Wie man Gott näherkommt
„Deine Seele“ wird sich „tief über mich beugen“
DEMUT ist etwas Anziehendes. Deshalb zieht es uns zu demütigen Menschen normalerweise hin. Leider hat echte Demut heute jedoch eher Seltenheitswert — besonders unter Menschen, die Macht oder Autorität über andere haben. Wie ist es denn mit Jehova Gott, der mächtigsten Persönlichkeit überhaupt? Ist er demütig? Schauen wir uns einmal an, was der Prophet Jeremia schrieb. Es ist in Klagelieder 3:20, 21 nachzulesen.
Jeremia verfasste das Bibelbuch Klagelieder, als die Israeliten an einem Tiefpunkt in ihrer Geschichte angekommen waren. Der Prophet hatte gerade etwas miterlebt, was ihm sehr wehtat: Jerusalem, das er so liebte, war durch die Babylonier zerstört worden. Jeremia war bedrückt. Er wusste, dass die Israeliten dieses Strafgericht Gottes wegen ihrer schweren Sünden verdient hatten. Verlor er deshalb jedoch die Hoffnung? Dachte er, Jehova sei zu fern und distanziert, um Menschen, die ihre Fehler einsehen, wahrzunehmen und sie aus ihrer Verzweiflung herauszuholen? Hören wir einmal zu, was Jeremia stellvertretend für sein Volk sagt.

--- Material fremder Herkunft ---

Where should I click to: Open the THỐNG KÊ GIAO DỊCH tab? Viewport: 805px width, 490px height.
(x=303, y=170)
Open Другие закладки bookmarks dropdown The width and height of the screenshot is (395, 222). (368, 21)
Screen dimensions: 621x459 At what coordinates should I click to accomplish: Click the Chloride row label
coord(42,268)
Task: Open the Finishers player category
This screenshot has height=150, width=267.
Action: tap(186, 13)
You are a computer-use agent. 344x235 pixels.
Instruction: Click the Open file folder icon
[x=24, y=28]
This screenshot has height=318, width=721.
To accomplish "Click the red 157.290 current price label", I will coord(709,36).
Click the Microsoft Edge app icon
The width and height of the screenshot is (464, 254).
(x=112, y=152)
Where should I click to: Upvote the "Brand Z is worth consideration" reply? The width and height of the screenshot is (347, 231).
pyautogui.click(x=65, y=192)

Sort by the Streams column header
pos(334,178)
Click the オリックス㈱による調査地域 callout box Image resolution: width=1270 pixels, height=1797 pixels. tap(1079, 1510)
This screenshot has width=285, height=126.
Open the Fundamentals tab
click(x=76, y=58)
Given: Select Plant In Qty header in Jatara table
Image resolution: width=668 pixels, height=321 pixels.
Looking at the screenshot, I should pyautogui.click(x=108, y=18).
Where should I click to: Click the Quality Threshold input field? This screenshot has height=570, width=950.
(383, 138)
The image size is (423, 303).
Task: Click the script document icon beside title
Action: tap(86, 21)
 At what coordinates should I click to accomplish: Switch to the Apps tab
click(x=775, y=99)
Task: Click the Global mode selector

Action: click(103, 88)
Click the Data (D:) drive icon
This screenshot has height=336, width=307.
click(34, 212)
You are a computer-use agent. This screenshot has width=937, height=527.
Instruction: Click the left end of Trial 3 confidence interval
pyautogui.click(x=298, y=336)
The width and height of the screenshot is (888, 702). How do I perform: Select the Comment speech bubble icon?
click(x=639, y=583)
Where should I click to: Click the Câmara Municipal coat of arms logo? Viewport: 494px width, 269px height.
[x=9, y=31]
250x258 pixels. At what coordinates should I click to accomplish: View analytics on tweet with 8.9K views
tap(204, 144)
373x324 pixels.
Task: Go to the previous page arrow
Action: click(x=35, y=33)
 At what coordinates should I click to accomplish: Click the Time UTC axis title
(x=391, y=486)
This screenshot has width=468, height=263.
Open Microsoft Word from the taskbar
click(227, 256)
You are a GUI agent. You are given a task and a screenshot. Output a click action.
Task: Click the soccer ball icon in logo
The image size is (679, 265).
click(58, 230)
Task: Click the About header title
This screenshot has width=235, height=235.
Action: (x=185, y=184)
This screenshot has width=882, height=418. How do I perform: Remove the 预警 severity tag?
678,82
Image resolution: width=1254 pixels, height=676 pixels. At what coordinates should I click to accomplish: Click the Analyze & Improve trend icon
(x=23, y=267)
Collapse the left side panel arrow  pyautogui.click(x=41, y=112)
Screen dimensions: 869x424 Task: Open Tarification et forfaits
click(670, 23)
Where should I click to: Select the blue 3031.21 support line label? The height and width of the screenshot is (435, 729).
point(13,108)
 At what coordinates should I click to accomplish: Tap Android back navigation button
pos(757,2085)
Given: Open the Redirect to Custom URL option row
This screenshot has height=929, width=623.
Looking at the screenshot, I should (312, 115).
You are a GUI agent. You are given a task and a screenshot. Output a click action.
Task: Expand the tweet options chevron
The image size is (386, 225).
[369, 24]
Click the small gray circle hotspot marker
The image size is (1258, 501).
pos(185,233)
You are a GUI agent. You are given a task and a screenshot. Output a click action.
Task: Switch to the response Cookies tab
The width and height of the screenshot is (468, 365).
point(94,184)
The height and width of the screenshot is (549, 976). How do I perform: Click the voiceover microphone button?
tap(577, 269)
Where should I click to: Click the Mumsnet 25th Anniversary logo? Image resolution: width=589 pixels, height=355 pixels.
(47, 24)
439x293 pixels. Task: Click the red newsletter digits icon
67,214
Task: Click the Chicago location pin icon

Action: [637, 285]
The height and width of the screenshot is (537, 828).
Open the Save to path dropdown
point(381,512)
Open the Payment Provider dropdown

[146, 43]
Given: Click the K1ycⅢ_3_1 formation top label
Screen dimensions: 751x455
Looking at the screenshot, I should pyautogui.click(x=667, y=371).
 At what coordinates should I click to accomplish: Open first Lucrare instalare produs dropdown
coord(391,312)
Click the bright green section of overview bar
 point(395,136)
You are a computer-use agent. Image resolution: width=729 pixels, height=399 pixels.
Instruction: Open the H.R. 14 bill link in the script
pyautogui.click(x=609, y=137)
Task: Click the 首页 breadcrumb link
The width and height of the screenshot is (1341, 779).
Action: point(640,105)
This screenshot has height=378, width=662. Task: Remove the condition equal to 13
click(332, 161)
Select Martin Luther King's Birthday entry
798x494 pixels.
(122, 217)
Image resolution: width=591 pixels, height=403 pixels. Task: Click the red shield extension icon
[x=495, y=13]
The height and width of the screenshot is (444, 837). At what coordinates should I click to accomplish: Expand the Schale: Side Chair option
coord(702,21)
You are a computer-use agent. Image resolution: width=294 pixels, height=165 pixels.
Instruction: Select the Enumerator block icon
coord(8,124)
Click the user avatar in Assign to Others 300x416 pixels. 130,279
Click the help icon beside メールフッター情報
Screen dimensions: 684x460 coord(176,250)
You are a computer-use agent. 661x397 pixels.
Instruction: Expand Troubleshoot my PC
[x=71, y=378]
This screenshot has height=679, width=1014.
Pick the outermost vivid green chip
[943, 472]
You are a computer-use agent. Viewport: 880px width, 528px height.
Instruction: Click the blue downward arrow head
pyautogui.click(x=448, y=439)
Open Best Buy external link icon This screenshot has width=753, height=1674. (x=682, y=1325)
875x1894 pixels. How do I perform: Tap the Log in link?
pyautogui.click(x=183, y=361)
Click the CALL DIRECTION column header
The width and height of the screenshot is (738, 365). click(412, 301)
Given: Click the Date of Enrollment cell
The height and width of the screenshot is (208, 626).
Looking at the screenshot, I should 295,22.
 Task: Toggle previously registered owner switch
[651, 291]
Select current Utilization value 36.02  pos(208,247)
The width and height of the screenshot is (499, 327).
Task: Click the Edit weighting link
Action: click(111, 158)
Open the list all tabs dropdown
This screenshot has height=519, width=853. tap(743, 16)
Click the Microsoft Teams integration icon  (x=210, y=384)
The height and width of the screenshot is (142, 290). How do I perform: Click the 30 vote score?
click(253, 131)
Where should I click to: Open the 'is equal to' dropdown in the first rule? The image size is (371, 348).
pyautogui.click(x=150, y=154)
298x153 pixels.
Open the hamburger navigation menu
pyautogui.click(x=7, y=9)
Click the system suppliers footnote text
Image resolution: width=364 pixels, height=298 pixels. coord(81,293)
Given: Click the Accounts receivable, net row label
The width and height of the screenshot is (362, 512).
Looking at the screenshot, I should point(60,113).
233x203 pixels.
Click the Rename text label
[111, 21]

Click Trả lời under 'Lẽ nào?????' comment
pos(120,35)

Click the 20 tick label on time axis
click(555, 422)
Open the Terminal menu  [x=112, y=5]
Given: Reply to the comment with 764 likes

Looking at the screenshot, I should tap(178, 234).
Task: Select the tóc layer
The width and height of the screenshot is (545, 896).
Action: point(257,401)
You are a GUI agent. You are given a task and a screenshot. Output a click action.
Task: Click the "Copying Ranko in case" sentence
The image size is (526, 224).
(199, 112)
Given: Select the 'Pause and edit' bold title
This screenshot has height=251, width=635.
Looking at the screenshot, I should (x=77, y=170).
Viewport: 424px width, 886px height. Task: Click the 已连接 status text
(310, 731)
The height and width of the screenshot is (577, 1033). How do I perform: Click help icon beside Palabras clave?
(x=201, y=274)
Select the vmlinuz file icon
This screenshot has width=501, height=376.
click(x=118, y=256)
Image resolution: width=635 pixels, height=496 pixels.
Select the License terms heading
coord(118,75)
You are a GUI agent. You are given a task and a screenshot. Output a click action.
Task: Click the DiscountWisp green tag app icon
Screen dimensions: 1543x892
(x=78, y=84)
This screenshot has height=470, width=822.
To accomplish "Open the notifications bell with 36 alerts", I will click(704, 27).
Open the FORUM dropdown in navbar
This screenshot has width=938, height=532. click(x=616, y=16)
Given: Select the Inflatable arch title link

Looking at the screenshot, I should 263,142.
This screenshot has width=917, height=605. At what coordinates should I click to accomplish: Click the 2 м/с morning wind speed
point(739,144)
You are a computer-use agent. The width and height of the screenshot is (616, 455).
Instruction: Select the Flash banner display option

Trotz allem Kummer ruft Jeremia voller Hoffnung zu Jehova: „Ganz bestimmt wird deine Seelea [Jehova selbst] dessen gedenken und sich tief über mich beugen“ (Vers 20). Jeremia ist fest davon überzeugt: Jehova wird weder ihn noch die aus seinem Volk vergessen, die bereuen. Aber was wird der allmächtige Gott tun? (Offenbarung 15:3).
Jeremia ist sicher, dass Jehova sich „tief“ über die „beugen“ wird, die von Herzen bereuen. Die Bibel malt hier ein rührendes Bild: Jehova, „der Höchste . . . über die ganze Erde“, beugt sich gewissermaßen zu seinen Dienern herunter, hebt sie aus ihrem erniedrigten Zustand empor und schenkt ihnen wieder seine Gunst (Psalm 83:18). Dieser Gedanke gibt Jeremia Halt, und sein wehes Herz findet echten Trost. Der treue Prophet ist entschlossen, geduldig zu warten, bis Jehova sein Volk zu seiner Zeit befreit (Vers 21).
Aus Jeremias Worten kann man zweierlei über Jehova lernen. Erstens: Er ist demütig (Psalm 18:35). Obwohl „erhaben an Macht“, ist Jehova bereit, sich sozusagen auf eine Höhe mit uns zu begeben und uns zu helfen, wenn wir tief unten sind (Hiob 37:23; Psalm 113:5-7). Was für ein beruhigender Gedanke! Zweitens: Jehova ist barmherzig; er ist „zum Vergeben bereit“, wenn Menschen ihre Fehler bedauern, und schenkt ihnen wieder seine Gunst (Psalm 86:5). Demut und Barmherzigkeit sind zwei Eigenschaften, die Hand in Hand gehen.
Wir können so dankbar sein, dass Jehova nicht menschlichen Machthabern gleicht, die vor Stolz unbeugsam und gefühllos sind. Möchte man einen so demütigen Gott nicht näher kennenlernen — einen Gott, der sich zu seinen Dienern hinunterbeugt, sie aus ihrer Verzweiflung holt und ihnen neue Hoffnung gibt?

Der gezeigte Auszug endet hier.